Climate and Social Science Speaker Series
Nader’s current work focuses on how central dogmas are made and how they work in law, energy science, and anthropology. Harmony, Ideology, Injustice and Control in a Mountain Zapotec Village (1990) and The Life of the Law: Anthropological Projects (2002) indicate a wide range of interests in law that has moved from village sites into national and international arenas. Energy Choices in a Democratic Society (1980) is the initial work that has continued on in the area of energy and resources culminating in Naked Science: Anthropological Inquiry into Boundaries, Power, and Knowledge (1996). This work reflects a theoretical perspective that crosses disciplinary boundaries. Essays in Controlling Processes (1994, 1996, 2002) is ongoing work that attempts to synthesize contemporary work on power and control. Nader is a member of the American Academy of Arts and Sciences. In 1995 the Law and Society Association awarded her the Kalven Prize for distinguished research on law and society. (from her website: http://anthropology.berkeley.edu/users/laura-nader)
Is the “save the planet” rhetoric really saving the planet? And what does that even mean? Jenny Price’s cultural critique of contemporary American environmentalism tracks the rhetoric through environmental action and policy, and assesses its usefulness or uselessness for actually grappling–as effectively and as equitably as possible–with our most urgent environmental troubles.

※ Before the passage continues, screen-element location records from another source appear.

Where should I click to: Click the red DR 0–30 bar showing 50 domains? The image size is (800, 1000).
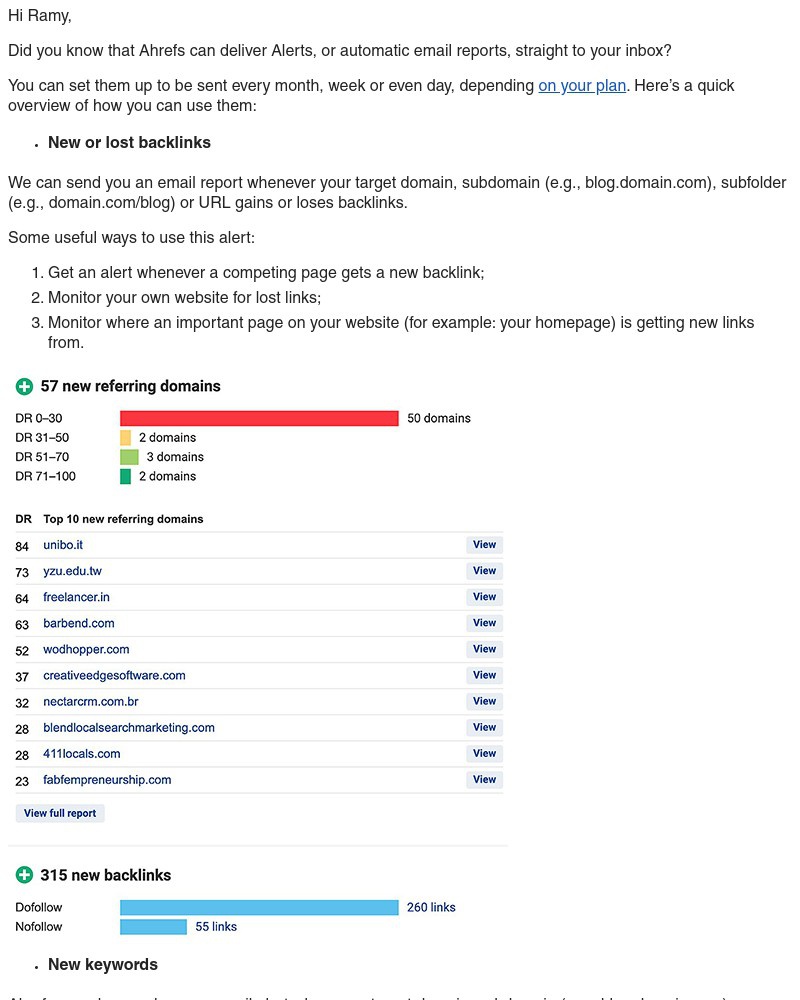(260, 418)
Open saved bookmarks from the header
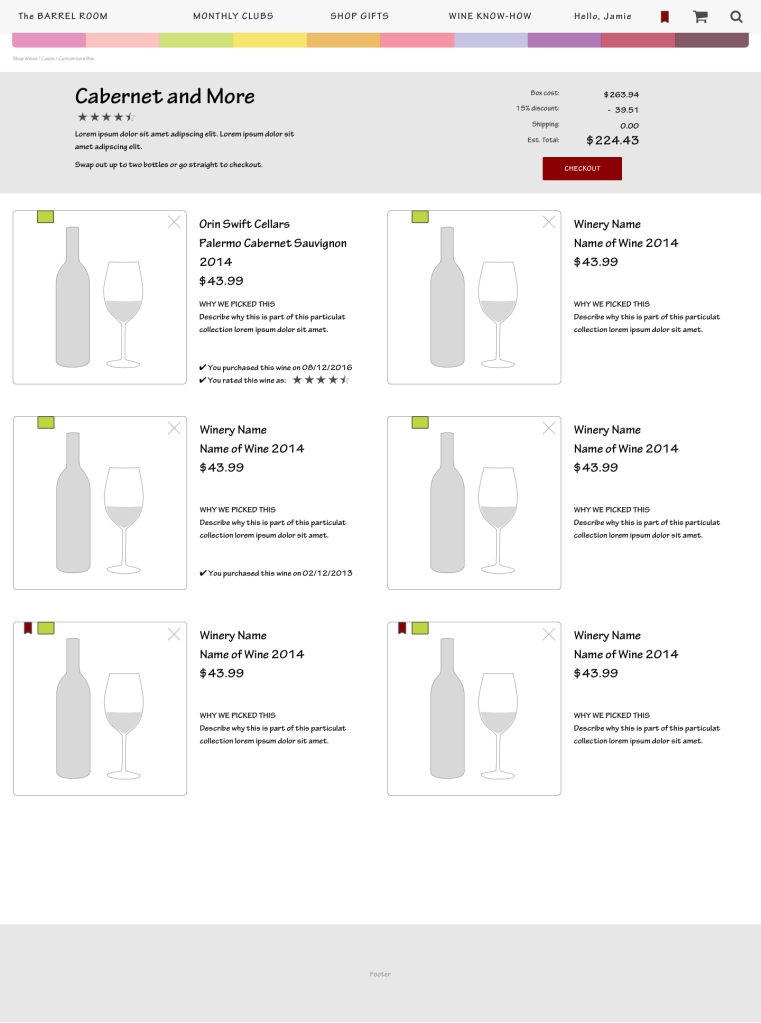 point(664,17)
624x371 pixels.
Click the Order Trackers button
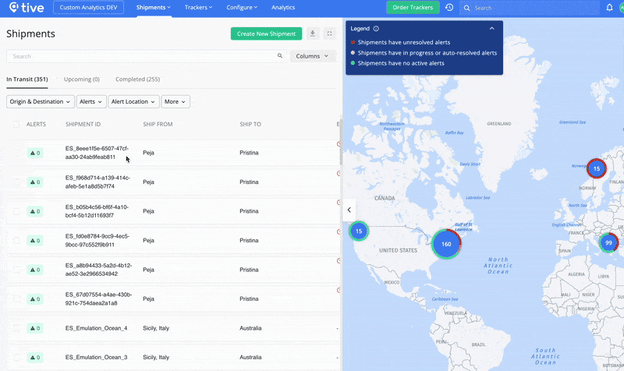413,8
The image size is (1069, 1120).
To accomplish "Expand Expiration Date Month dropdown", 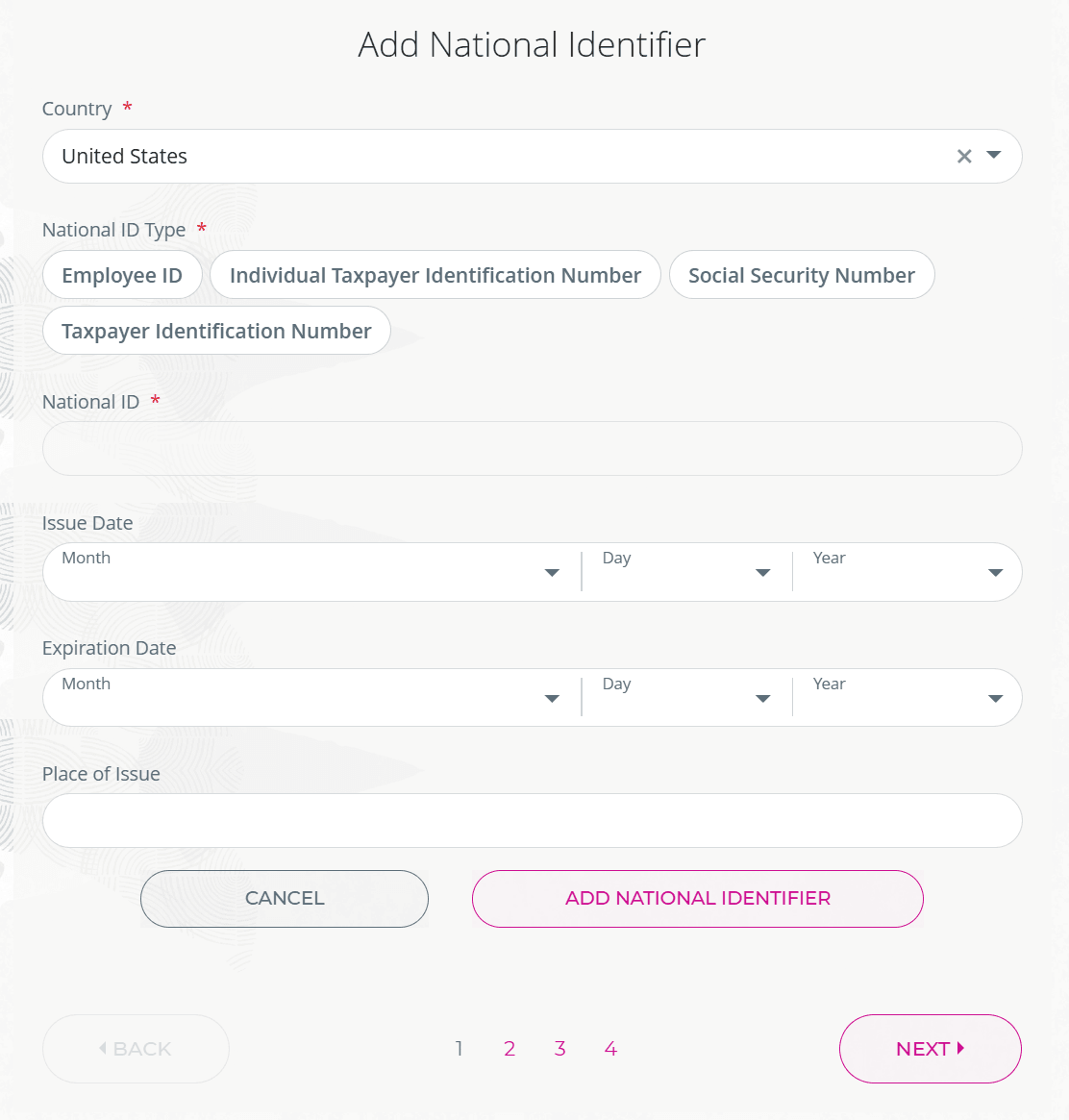I will tap(551, 699).
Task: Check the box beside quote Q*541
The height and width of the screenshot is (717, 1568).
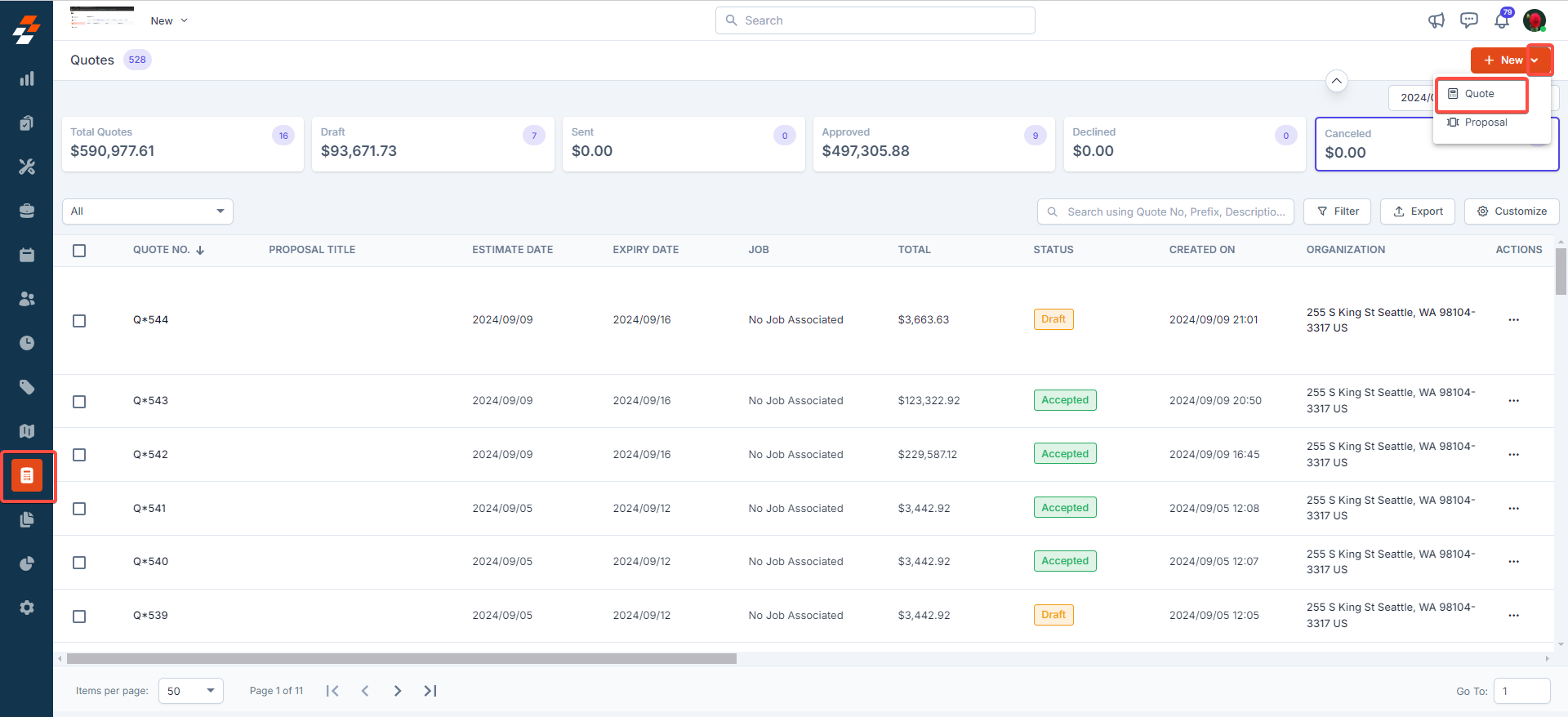Action: pyautogui.click(x=79, y=509)
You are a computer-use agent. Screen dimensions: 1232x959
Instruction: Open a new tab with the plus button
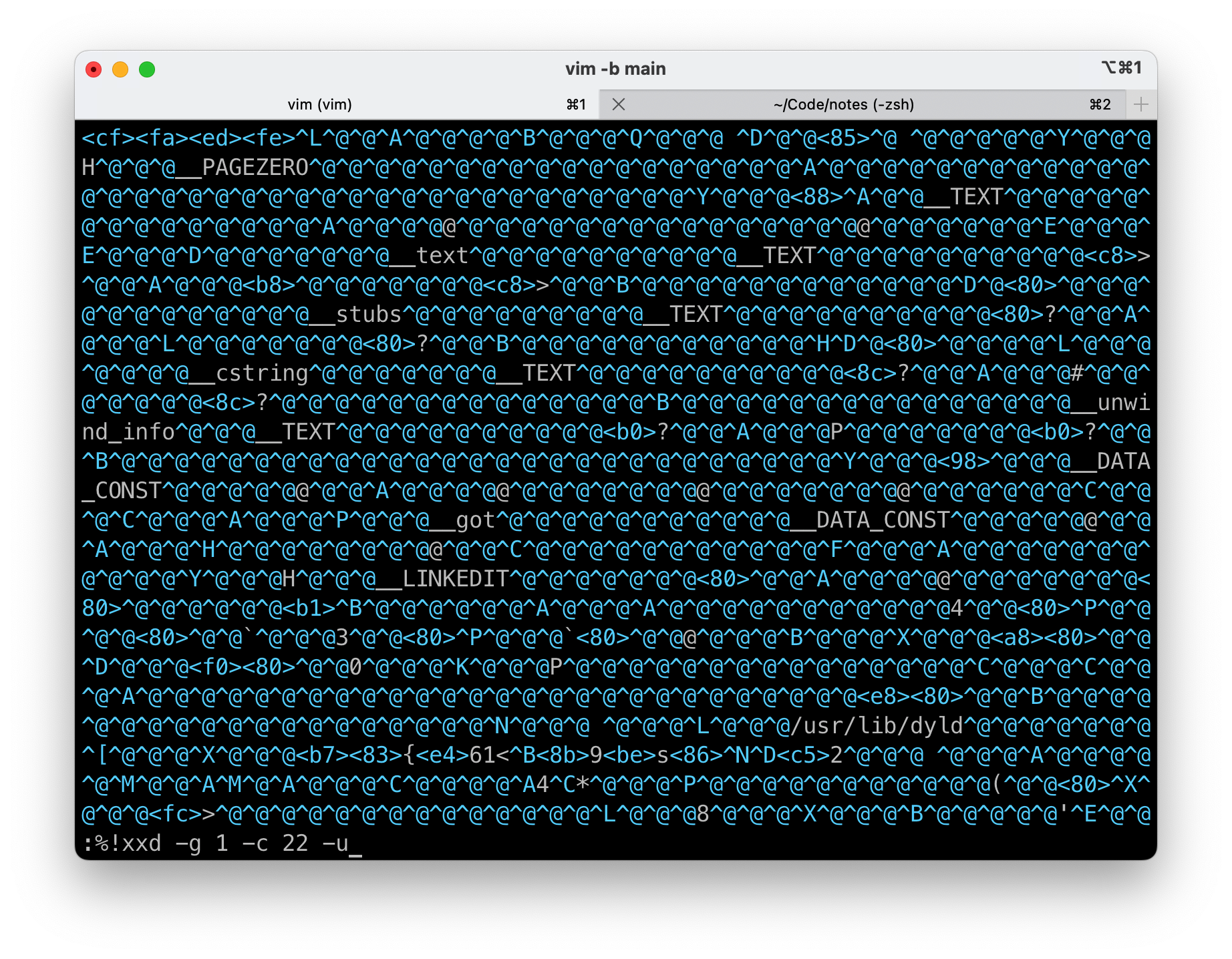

Price received her Ph.D. in History from Yale University in 1998 with a focus on the environment, the American West, and writing history. She is a freelance writer and she gives tours of the Los Angeles River on her own and as part of the Los Angeles Urban Rangers, an art-performance educational group. She has published a book called Flight Maps: Adventures with Nature in Modern America (1999) and has also written several book chapters including “Looking for Nature at the Mall: A Field Guide to the Nature Company” in Uncommon Ground: Toward Reinventing Nature (1995) and “A Natural History of the Plastic Pink Flamingo” in The Nature of Nature: New Essays from America’s Finest Writers on Nature (1994). She is also a contributing writer to LA Observed, Sunset, theLos Angeles Times, GOOD, the Huffington Post, and the New York Times, among many other publications. She recently began writing a satirical environmental advice column called “Green Me Up, J.J.” for LA Observed. She was quoted in an article from the Daily Bruin about the LA Rangers: “Urban Rangers explore L.A. coast from an environmental perspective, promoting public education.” (from her website, http://bit.ly/1efcQTt)
Dominic Boyer and Cymene Howe are husband and wife anthropologists from Rice University. They study relationships between energy and political power in southern Mexico where local communities are directly impacted by the nation’s efforts to switch from petroleum to renewable energy sources.